§ ACTIVITIES
**1)** Repeat a section of the film review word for word. Begin at the words "Marianne & Leonard: Words of Love Examines" and stop after "packing his bags.".
**2)** According to the film review, on which island did Leonard Cohen meet Marianne Ihlen?
**3)** Take the film review about Marianne & Leonard: Words of Love further, continuing from its last sentence.

§ DOCUMENT PASSAGE

= = = =

Marianne & Leonard: Words of Love Examines Leonard Cohen’s Great Romance

Jul 24, 2019 at 6:00 am
Marianne Ihlen was Leonard Cohen's muse for most of a decade.
Marianne Ihlen was Leonard Cohen's muse for most of a decade. COURTESY OF ROADSIDE ATTRACTIONS

So Long, Marianne," first heard on Leonard Cohen's 1967 debut album, is one of the most acclaimed examples of the singer-songwriter's early work. Melancholy and romantic, its six short verses are filled with details (palmistry, remorse, recrimination) that must surely be autobiographical, but its message is universal, sung by a narrator pledging that his love is eternal, even as he appears to be packing his bags.

It should come as no surprise that the lyrical Marianne had a real-life counterpart, one of many muses to pass in and out of Cohen's sphere (others included Warhol superstar Nico, Janis Joplin and, of course, the eponymous Suzanne). Marianne Ihlen, a striking Norwegian ex-model, was married and with a small child when Cohen met her on the Greek island of Hydra in 1960. Ihlen, like Cohen, was one of the dozens of bohemian spirits who had run to the Aegean Sea to create a kind of refuge for artists, a place where living was inexpensive and bourgeois reality seemed miles away. Cohen, already well regarded for his poetry in his home of Canada, had come there to write. Marianne, separated from her novelist husband, was content with keeping house and inspiring his poems; they lived together sporadically for more than a decade, with Cohen gradually withdrawing as his musical career took off.

Nick Broomfield's new film, Marianne & Leonard: Words of Love, tells the story of this on-and-off romance through home movies and interviews with friends of the couple. (Ihlen died in July 2016; the film quotes a moving letter Cohen wrote to her at the time, just a few months before his own death.) Rare for a documentary film, it's a love story, albeit one told in fragments and shaded by the passage of time.

= = = =

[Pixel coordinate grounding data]
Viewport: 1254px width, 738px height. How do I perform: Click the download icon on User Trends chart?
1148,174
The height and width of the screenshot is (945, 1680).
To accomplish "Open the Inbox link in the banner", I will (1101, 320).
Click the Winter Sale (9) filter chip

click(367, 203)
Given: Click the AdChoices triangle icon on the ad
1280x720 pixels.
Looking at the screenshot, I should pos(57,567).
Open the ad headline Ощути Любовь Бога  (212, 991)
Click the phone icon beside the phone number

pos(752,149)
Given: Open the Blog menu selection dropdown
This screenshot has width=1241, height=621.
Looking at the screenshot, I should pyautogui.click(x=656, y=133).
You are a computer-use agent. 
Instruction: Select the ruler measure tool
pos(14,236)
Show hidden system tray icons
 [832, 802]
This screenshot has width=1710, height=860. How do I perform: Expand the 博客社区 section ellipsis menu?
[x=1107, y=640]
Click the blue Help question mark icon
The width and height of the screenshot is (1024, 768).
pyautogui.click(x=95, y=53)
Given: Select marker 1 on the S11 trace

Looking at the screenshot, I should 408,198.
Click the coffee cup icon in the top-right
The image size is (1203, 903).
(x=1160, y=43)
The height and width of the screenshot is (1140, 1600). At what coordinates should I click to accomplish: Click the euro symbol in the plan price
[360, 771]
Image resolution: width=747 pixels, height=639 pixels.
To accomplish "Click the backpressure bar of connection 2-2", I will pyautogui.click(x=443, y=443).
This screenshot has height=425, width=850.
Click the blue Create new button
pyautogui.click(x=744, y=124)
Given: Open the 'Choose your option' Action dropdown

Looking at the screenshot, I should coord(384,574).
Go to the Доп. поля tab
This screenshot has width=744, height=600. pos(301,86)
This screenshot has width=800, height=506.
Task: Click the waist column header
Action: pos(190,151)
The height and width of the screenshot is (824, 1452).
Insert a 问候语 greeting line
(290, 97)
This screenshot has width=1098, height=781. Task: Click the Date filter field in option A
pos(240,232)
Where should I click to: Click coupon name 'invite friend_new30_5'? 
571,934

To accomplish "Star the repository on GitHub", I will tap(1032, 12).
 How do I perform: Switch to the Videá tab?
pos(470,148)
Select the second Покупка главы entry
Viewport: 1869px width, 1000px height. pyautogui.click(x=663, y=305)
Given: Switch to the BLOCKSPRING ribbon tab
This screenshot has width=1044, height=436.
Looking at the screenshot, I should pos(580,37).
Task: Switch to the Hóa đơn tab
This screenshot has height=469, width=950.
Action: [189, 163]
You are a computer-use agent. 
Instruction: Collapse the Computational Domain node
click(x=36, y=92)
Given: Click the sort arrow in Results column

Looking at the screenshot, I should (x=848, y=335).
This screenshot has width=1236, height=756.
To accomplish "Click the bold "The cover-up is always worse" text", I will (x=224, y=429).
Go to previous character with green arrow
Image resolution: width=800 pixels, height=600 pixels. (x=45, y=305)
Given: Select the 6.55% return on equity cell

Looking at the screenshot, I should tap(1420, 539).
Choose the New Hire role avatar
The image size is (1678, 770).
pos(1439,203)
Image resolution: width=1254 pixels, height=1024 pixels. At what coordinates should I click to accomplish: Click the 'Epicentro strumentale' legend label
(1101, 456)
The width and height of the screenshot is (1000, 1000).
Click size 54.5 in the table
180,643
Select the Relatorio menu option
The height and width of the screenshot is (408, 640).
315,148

= = = =

§ ANSWERS TO THIS EXERCISE
**1)**
Marianne & Leonard: Words of Love Examines Leonard Cohen’s Great Romance

Jul 24, 2019 at 6:00 am
Marianne Ihlen was Leonard Cohen's muse for most of a decade.
Marianne Ihlen was Leonard Cohen's muse for most of a decade. COURTESY OF ROADSIDE ATTRACTIONS

So Long, Marianne," first heard on Leonard Cohen's 1967 debut album, is one of the most acclaimed examples of the singer-songwriter's early work. Melancholy and romantic, its six short verses are filled with details (palmistry, remorse, recrimination) that must surely be autobiographical, but its message is universal, sung by a narrator pledging that his love is eternal, even as he appears to be packing his bags.

**2)** The Greek island of Hydra.

**3)**
It's also, perhaps inevitably, the story of Cohen's wayward path to fame, a journey which probably hastened the end of his relationship but which reveals, in retrospect, much about his passionate art. By the mid-to-late 1960s, Cohen had suffered a mental breakdown — possibly from the stress of writing Beautiful Losers, a dark and difficult novel about sex and death. He seized upon the idea of becoming a singer-songwriter, despite having, he admitted, an inability to play a note or carry a tune. Developing a small but significant fan base almost immediately, he leaped onto the concert stage with enthusiasm, as if it were a form of total-immersion therapy. Guitarist Ron Cornelius, who played in Cohen's band in the early '70s, provides Broomfield with a glimpse of the intensity and indulgences of their life on the road.

The film also follows Cohen in his post-Marianne decades: a retreat to a California Buddhist colony, a period of financial ruin after his business manager embezzled all of his savings and, finally, his startling re-emergence as an aging crooner who used his age, his voice and his romantic obsessions to fashion a new persona as a Zen song-and-dance man.

More than just a love story/music memoir, Marianne & Leonard is in many ways the story of a lost generation, an elegy for the many disaffected young men and women who embraced the notion of a kind of domestic/artistic utopia only to find that the banalities of personal excesses and sour relationships still crept in. The film's interviewees, friends and ex-lovers of both Cohen and Ihlen, look back at their Hydra days wistfully, sometimes humbled by their naiveté but showing not the slightest trace of regret.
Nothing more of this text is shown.